Peter February 20, 2013 at 10:14 PM
Mr Catalano,I think your enthusiasim for this cause should be applauded,however,please clear you mind for a moment and look at this overall..The theater needs close to a million dollars worth of work just to get clearance to open it's doors,Who's paying for that?,after the doors open,the theater and grounds will need upkeep,who's paying for that?...Let's say a production company comes in and produces a play for a couple weeks in the summer,are their enough people to actually want to go?,now in your world you may think because 40 years ago the theater did ok...Well this is a different world now,people are struggling to put food on the table nevermind pay $75 to see a play in Stratford.Just asking you to look at the big picture,we need to put that piece of land back on the taxrolls and make it a viable destination spot YEAR ROUND...If that theater had any potential of making money,there would have been potential investers lined up already..in your heart,I believe you know this is true...Like I said,your enthusiasim should be applauded,but this cause is a dead end..
Mike Reynolds February 21, 2013 at 12:40 AM
If Mr. Walken, who I like, and Mr. Asner, who I despise, are so supportive of SFT, I'm sure they have the financial wherewithal to solve a lot of problems with getting SFT up and running. In other words, put your money where your mouth is.

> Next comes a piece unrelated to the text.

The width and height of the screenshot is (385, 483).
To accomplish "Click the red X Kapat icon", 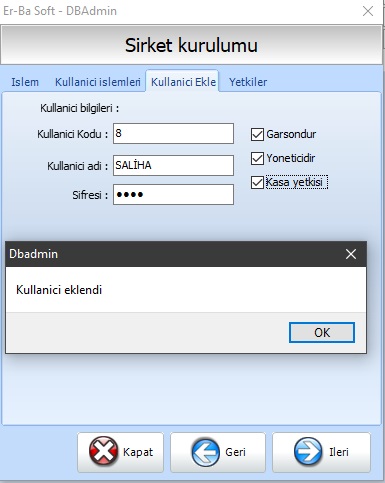I will pyautogui.click(x=103, y=451).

Bob E. Peel February 21, 2013 at 03:45 AM
Hey Mat, have you forgotten all the money thrown into this venture, over. $500,000 to put in a new parking lot about ten years ago because there was going to be a performance that year. Off course there wasn't. Then there was the new roof a year or two ago, that was about $150,000 I believe, how about the money spent on remodeling the interior, it stopped as soon as the money dried up. Who knows how much other funds were spent on Stratford's white elephant. There may be 600 billion dollars of tourist money in this country but I notice that none of the smart folks are throwing it at the Shakespeare theater. If you notice Mat, all the comments are negative.
Tommy MacKay February 21, 2013 at 09:42 PM
I applaud Mr. Asner's & Mr. Walken's effort to help bring attention to the SFT. It should have been up and running years ago. These celebrities come out to lend their support- and guys like Mike Reynolds want their hard earned money as well. Here is Stratford's problem in a nutshell. As a local small business owner - the so called "Economic Development Commission" asked me a couple years ago to work for FREE "in the spirit of the town". You see, Stratford sings the " Brother, can ya spare a dime?" refrain when it suits them. But the reality is politics and cronyism is why the SFT remains dark. The money is there for a lot of things in this town. And it is time for Stratford to wake up and push to revitalize this moneymaker for our town- and it will be a moneymaker if it's done right!
Rusty Nail2 February 22, 2013 at 08:23 PM
I need more cowbell!
Patricia Clark Sperling February 22, 2013 at 08:41 PM
The fundraising efforts by all those involved have been incredible. Keep up the good work and forget about the naysayers! This is such an opportunity to jump start economic growth in Stratford and, in the future, to relieve the tax burden that has been on the shoulders of the property owners for far too long!
Charlie Brown February 25, 2013 at 07:30 AM
Glad to see Sgt. Toomey came to Stratford. Thanks Matt and Ed.